__WRITTEN EXERCISE__
Please transcribe all of the rows below, reproducing each line without any change.

☆ ☆ ☆ ☆ ☆ ☆ ☆

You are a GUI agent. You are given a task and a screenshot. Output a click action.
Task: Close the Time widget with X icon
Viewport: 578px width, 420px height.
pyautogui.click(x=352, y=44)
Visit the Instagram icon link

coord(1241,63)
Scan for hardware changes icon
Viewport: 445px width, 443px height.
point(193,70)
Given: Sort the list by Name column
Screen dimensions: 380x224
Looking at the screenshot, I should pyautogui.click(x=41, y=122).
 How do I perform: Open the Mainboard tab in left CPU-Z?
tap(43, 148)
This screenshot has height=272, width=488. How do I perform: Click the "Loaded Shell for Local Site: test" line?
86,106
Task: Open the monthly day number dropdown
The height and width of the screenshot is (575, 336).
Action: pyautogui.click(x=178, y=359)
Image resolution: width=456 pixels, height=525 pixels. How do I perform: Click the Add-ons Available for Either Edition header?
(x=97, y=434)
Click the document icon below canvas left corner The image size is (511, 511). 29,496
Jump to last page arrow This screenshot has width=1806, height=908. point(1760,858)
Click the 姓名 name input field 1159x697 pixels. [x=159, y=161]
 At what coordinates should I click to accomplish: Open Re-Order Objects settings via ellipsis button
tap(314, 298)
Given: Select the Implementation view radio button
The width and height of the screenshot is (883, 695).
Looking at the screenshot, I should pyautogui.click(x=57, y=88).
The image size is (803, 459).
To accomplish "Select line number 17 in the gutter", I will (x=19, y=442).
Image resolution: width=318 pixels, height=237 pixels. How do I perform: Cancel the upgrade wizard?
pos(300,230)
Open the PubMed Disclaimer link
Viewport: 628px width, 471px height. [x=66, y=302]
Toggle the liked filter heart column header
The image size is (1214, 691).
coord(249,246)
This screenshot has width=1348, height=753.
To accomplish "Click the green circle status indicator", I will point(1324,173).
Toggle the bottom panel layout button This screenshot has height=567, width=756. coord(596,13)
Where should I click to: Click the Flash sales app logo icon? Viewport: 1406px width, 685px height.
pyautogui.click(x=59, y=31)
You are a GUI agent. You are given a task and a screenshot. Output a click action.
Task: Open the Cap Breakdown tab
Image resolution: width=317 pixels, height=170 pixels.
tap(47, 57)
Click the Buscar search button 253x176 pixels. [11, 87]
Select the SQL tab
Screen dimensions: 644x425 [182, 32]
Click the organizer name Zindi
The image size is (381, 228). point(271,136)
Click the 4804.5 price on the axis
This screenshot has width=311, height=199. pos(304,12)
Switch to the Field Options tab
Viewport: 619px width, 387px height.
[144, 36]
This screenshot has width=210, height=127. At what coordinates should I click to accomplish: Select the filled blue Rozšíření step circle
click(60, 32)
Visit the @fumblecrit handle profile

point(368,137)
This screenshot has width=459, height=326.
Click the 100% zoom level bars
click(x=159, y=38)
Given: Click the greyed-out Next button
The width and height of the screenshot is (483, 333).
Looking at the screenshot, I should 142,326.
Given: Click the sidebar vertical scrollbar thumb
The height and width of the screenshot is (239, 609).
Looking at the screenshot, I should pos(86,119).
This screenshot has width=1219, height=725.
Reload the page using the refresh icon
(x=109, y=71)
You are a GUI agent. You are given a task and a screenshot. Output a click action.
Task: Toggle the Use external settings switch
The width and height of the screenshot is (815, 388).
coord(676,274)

☆ ☆ ☆ ☆ ☆ ☆ ☆

__SOLUTION FOR THIS EXERCISE__
You are a GUI agent. You are given a task and a screenshot. Output a click action.
Task: Close the Time widget with X icon
Viewport: 578px width, 420px height.
pyautogui.click(x=352, y=44)
Visit the Instagram icon link

coord(1241,63)
Scan for hardware changes icon
Viewport: 445px width, 443px height.
point(193,70)
Given: Sort the list by Name column
Screen dimensions: 380x224
Looking at the screenshot, I should pyautogui.click(x=41, y=122).
 How do I perform: Open the Mainboard tab in left CPU-Z?
tap(43, 148)
This screenshot has height=272, width=488. How do I perform: Click the "Loaded Shell for Local Site: test" line?
86,106
Task: Open the monthly day number dropdown
The height and width of the screenshot is (575, 336).
Action: pyautogui.click(x=178, y=359)
Image resolution: width=456 pixels, height=525 pixels. How do I perform: Click the Add-ons Available for Either Edition header?
(x=97, y=434)
Click the document icon below canvas left corner The image size is (511, 511). 29,496
Jump to last page arrow This screenshot has width=1806, height=908. point(1760,858)
Click the 姓名 name input field 1159x697 pixels. [x=159, y=161]
 At what coordinates should I click to accomplish: Open Re-Order Objects settings via ellipsis button
tap(314, 298)
Given: Select the Implementation view radio button
The width and height of the screenshot is (883, 695).
Looking at the screenshot, I should pyautogui.click(x=57, y=88).
The image size is (803, 459).
To accomplish "Select line number 17 in the gutter", I will (x=19, y=442).
Image resolution: width=318 pixels, height=237 pixels. How do I perform: Cancel the upgrade wizard?
pos(300,230)
Open the PubMed Disclaimer link
Viewport: 628px width, 471px height. [x=66, y=302]
Toggle the liked filter heart column header
The image size is (1214, 691).
coord(249,246)
This screenshot has width=1348, height=753.
To accomplish "Click the green circle status indicator", I will point(1324,173).
Toggle the bottom panel layout button This screenshot has height=567, width=756. coord(596,13)
Where should I click to: Click the Flash sales app logo icon? Viewport: 1406px width, 685px height.
pyautogui.click(x=59, y=31)
You are a GUI agent. You are given a task and a screenshot. Output a click action.
Task: Open the Cap Breakdown tab
Image resolution: width=317 pixels, height=170 pixels.
tap(47, 57)
Click the Buscar search button 253x176 pixels. [11, 87]
Select the SQL tab
Screen dimensions: 644x425 [182, 32]
Click the organizer name Zindi
The image size is (381, 228). point(271,136)
Click the 4804.5 price on the axis
This screenshot has width=311, height=199. pos(304,12)
Switch to the Field Options tab
Viewport: 619px width, 387px height.
[144, 36]
This screenshot has width=210, height=127. At what coordinates should I click to accomplish: Select the filled blue Rozšíření step circle
click(60, 32)
Visit the @fumblecrit handle profile

point(368,137)
This screenshot has width=459, height=326.
Click the 100% zoom level bars
click(x=159, y=38)
Given: Click the greyed-out Next button
The width and height of the screenshot is (483, 333).
Looking at the screenshot, I should 142,326.
Given: Click the sidebar vertical scrollbar thumb
The height and width of the screenshot is (239, 609).
Looking at the screenshot, I should pos(86,119).
This screenshot has width=1219, height=725.
Reload the page using the refresh icon
(x=109, y=71)
You are a GUI agent. You are given a task and a screenshot. Output a click action.
Task: Toggle the Use external settings switch
The width and height of the screenshot is (815, 388).
coord(676,274)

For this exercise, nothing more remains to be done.